BRIEF
Reproduce exactly the lines below, from the first one through the line containing "6 kk Ensihuolto (62, 903)", and omit any pictures.

Stored data
>>
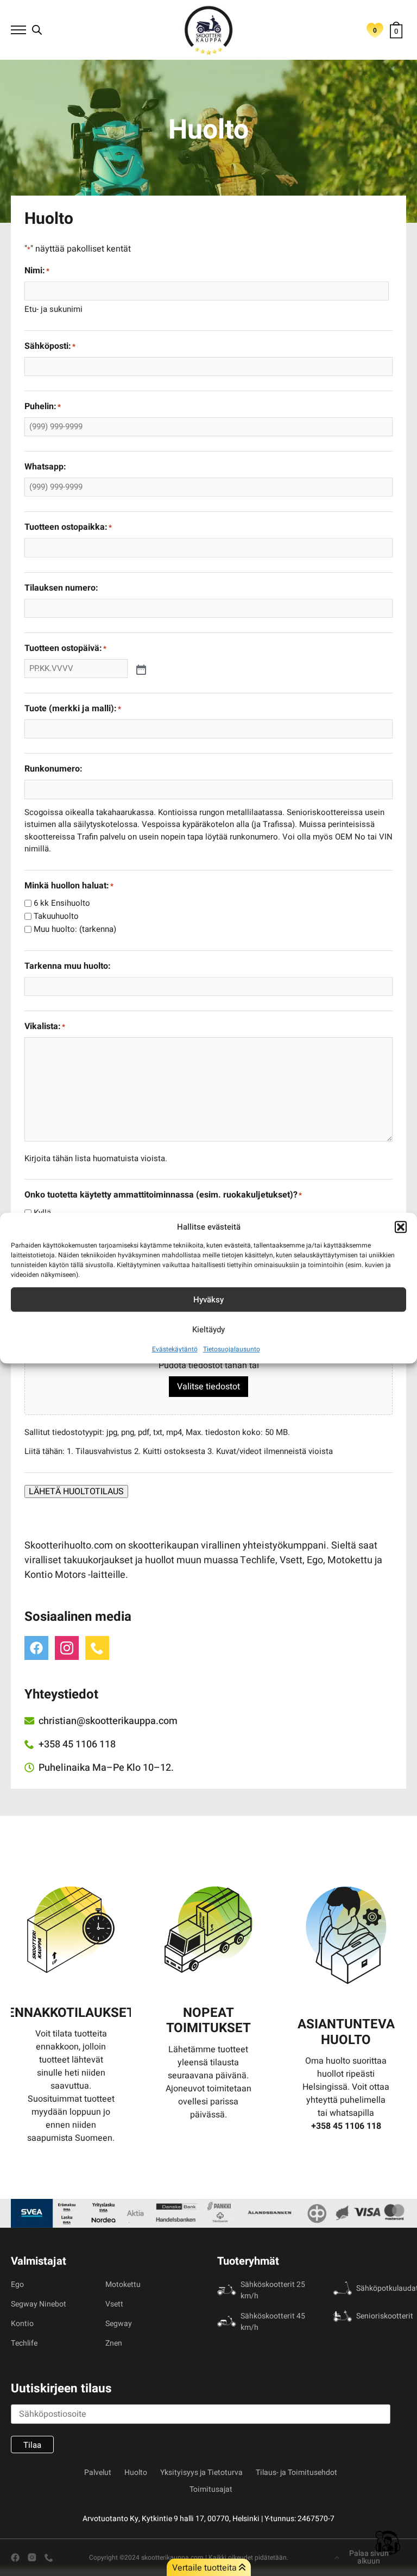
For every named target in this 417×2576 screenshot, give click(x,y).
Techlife (24, 2343)
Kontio (22, 2323)
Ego (17, 2284)
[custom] (36, 1648)
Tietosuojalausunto (231, 1349)
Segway (118, 2323)
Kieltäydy (208, 1330)
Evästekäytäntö (175, 1349)
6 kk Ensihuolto (62, 903)
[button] (400, 1226)
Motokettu (123, 2284)
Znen (113, 2343)
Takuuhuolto (56, 916)
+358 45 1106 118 (346, 2126)
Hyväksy (208, 1300)
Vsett (114, 2304)
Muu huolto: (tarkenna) (75, 929)
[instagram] (67, 1648)
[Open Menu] (18, 29)
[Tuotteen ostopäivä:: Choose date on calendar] (140, 668)
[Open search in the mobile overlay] (36, 30)
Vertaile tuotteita (205, 2567)
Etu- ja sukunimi (53, 309)
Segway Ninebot (38, 2304)
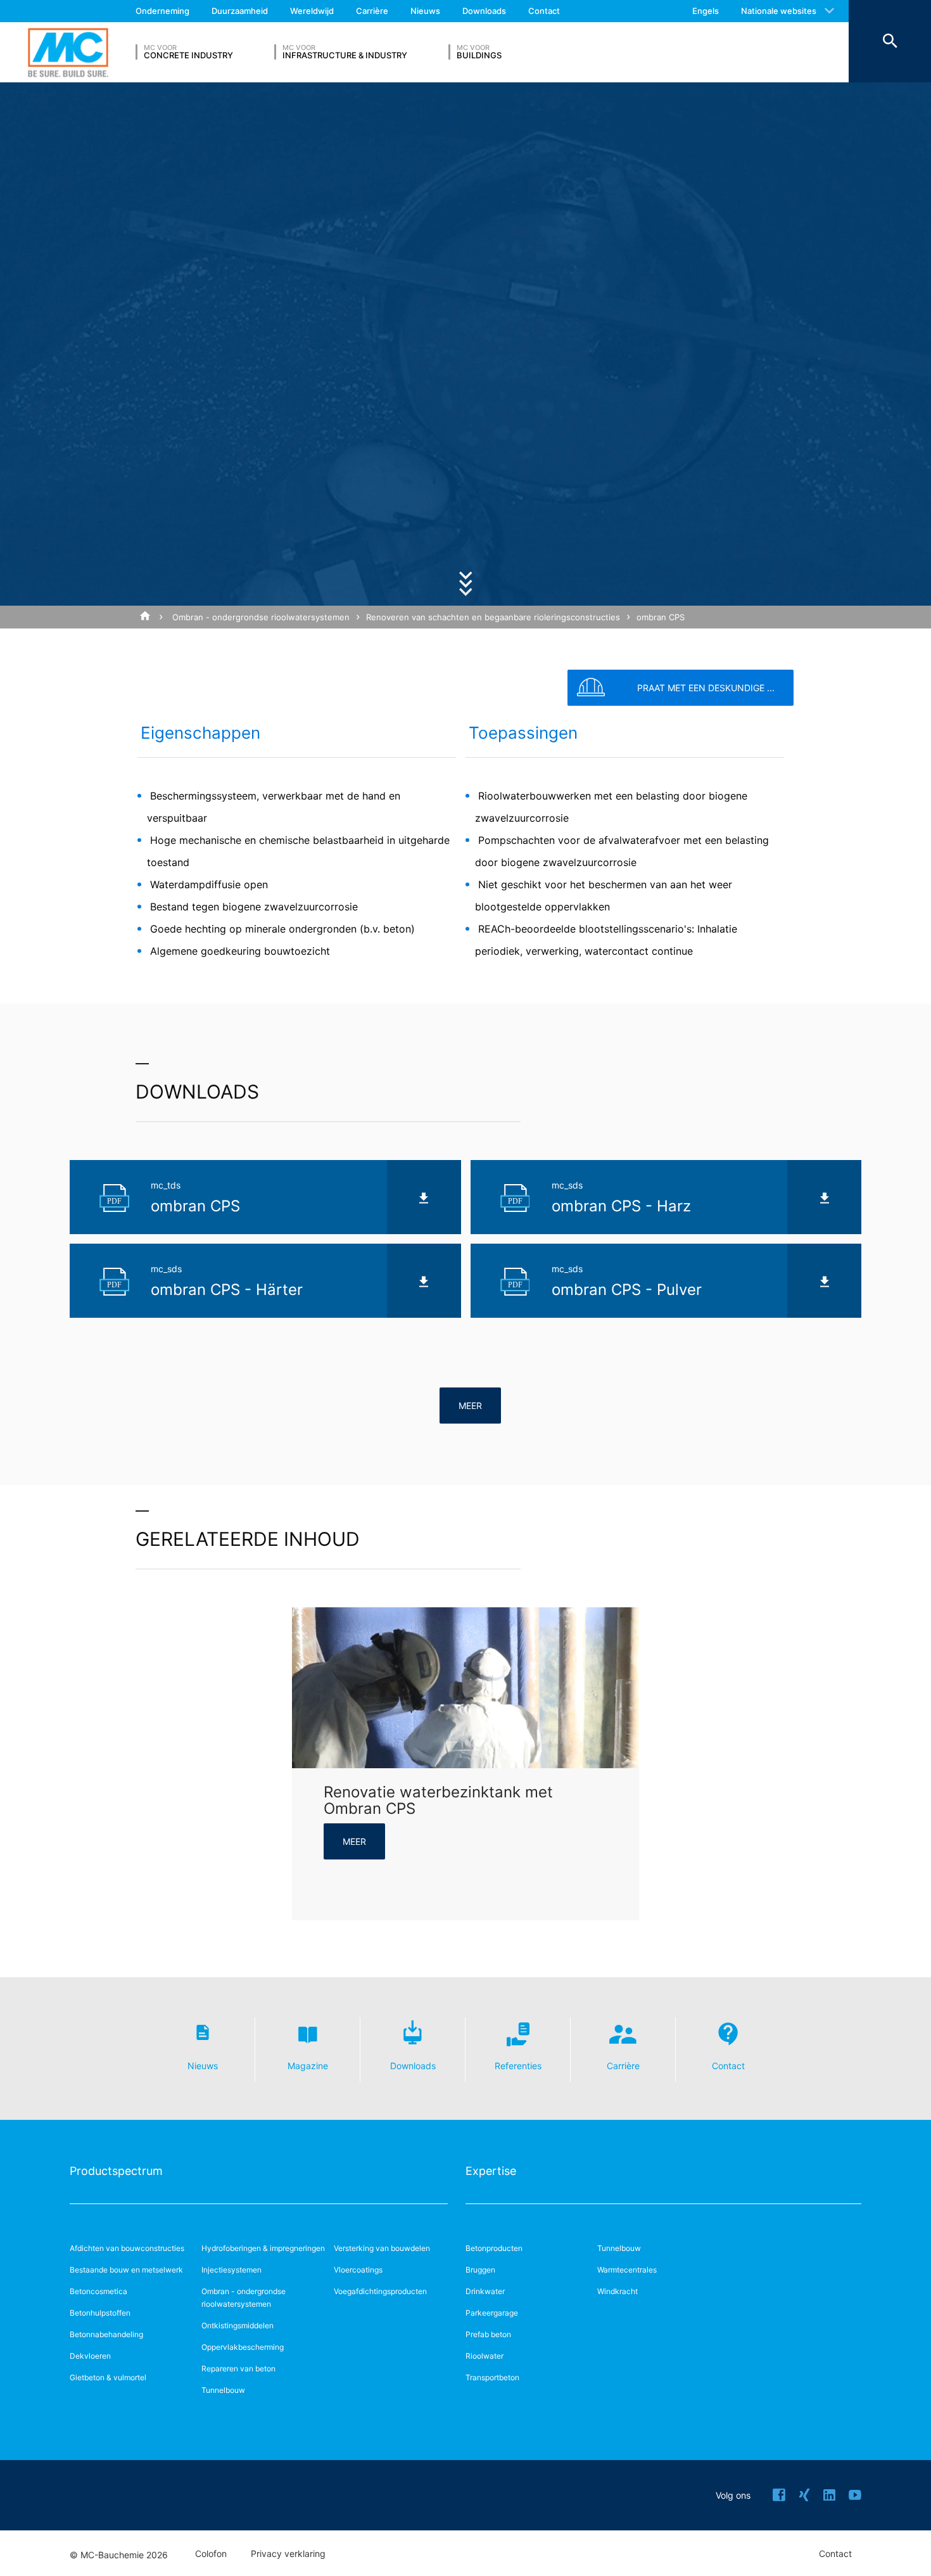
<<
SOLUTION TO THIS TASK
For every named target in this 417×2576 screenshot, give click(x,y).
Techlife (24, 2343)
Kontio (22, 2323)
Ego (17, 2284)
[custom] (36, 1648)
Tietosuojalausunto (231, 1349)
Segway (118, 2323)
Kieltäydy (208, 1330)
Evästekäytäntö (175, 1349)
6 kk Ensihuolto (62, 903)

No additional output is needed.